The Look and the Sound of Silence

The ending of “The Graduate” is a legend now.  And I suspect it’s about time someone made the traditional attempt to “debunk” the mythological greatness of it and attack the whole strange sequence as mediocre, confusing, or trivial.

Personally, I think it holds up extremely well.  In fact, I dare say, it seems stronger and more allusive today to me than ever before, while the rest of the second half of the movie does, at times, seem aimless and rote.  The uncanny momentum of the first half, up to when Elaine learns about the affair, suddenly deflates and wanders, until it seems to gather itself up again into some kind of  raucous crescendo with the wedding.

But it can’t be denied that part of the marvelous impact of that last scene on the bus  is due to the expectation of the Hollywood ending, the happy music, the smiles, the suggestion that all is now well.  With expectations like that in place, the first encounter with that long, lingering, ambiguous take is rather stunning.  And it shifts the viewer’s perception from that empty, trivial, inauthentic kitsch to the rich complex authentic possibilities of their relationship– not all unicorns and hazy meadows.

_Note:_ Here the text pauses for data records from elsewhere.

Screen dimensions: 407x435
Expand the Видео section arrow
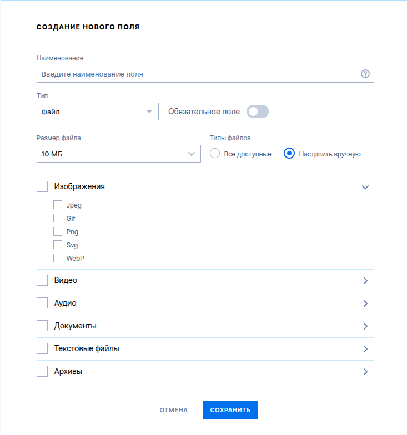coord(365,281)
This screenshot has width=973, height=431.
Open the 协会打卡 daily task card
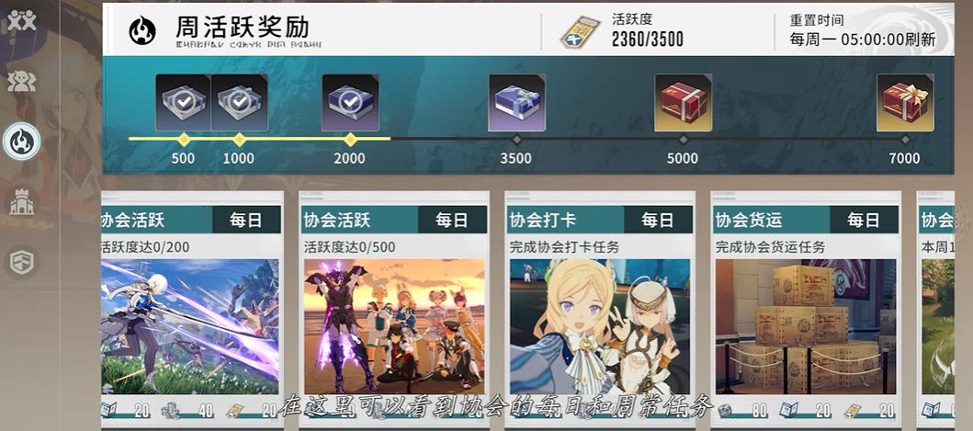(600, 310)
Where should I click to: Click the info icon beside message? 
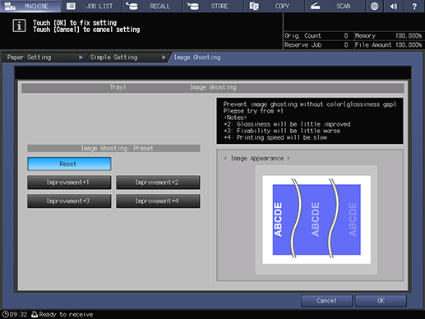[x=19, y=26]
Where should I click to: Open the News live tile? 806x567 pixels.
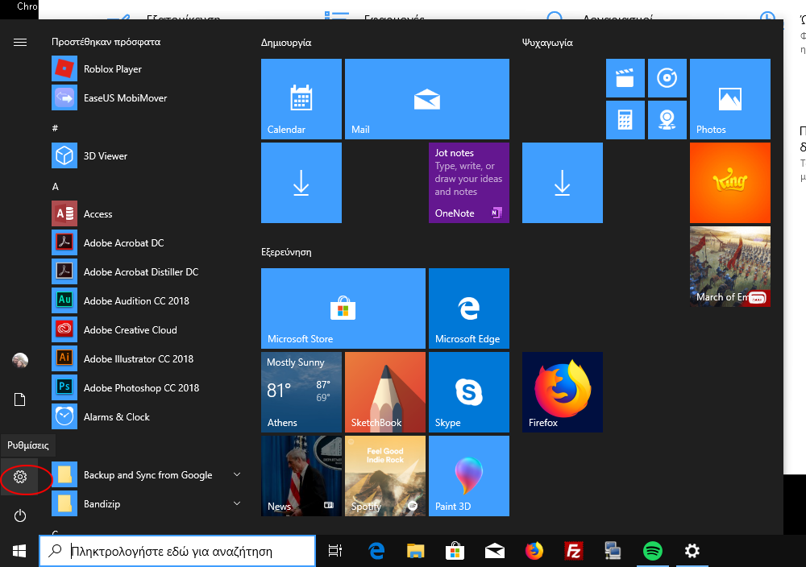[301, 475]
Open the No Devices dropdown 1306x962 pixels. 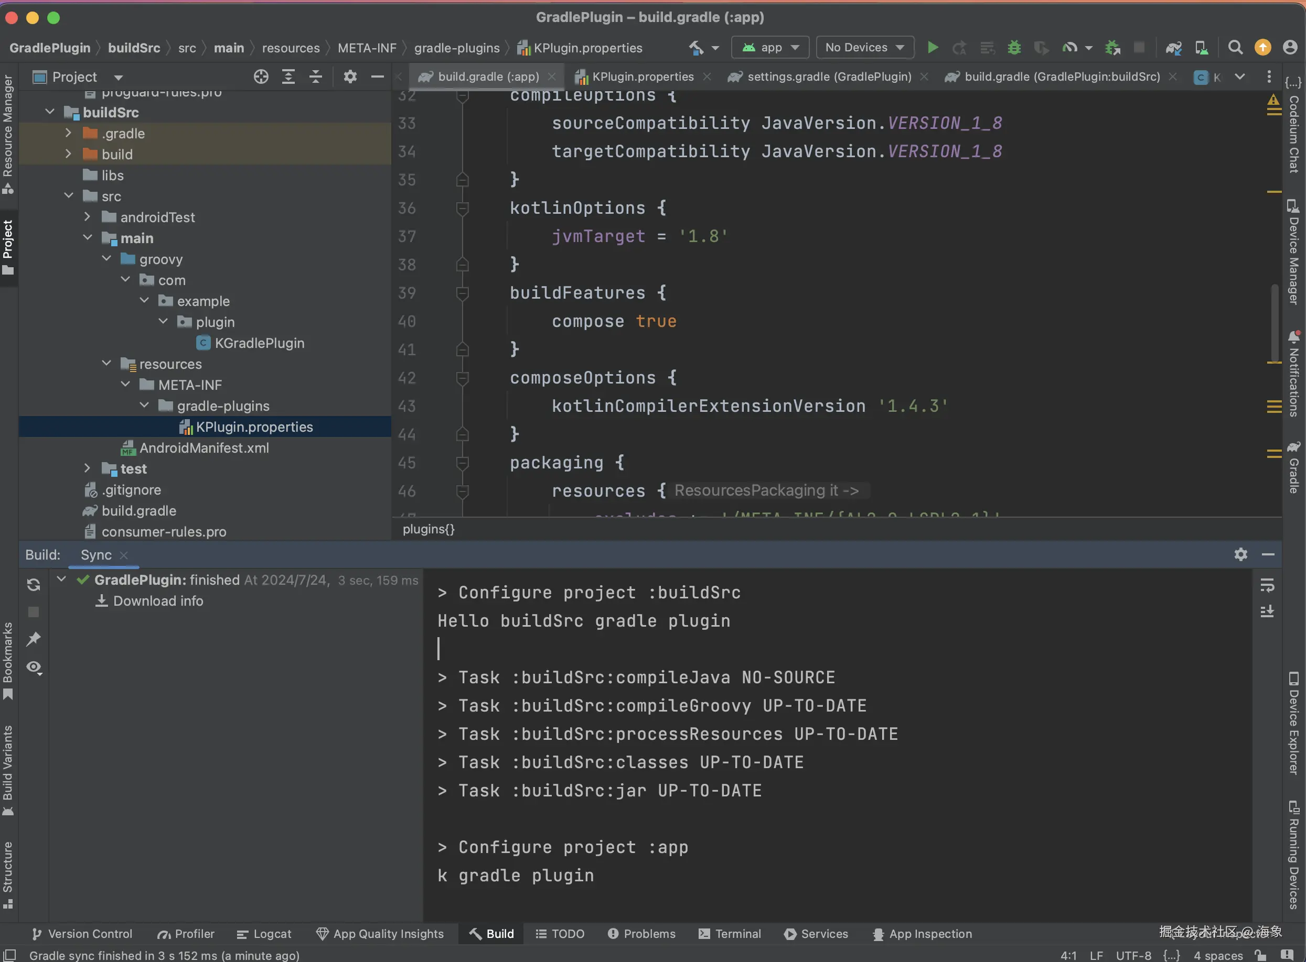tap(864, 47)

Some commentators feel that the ending is therefore sad and pessimistic.  I don’t think it goes that far.  I don’t think we encounter a fateful, tragic mistake.  What we have is the real possibility that they will work things out but only after actually learning to cope with life beyond the magic hysteria of their escape from stultifying bourgeois conformity.  Maybe Benjamin becomes an environmental activist.  Maybe Elaine becomes a feminist.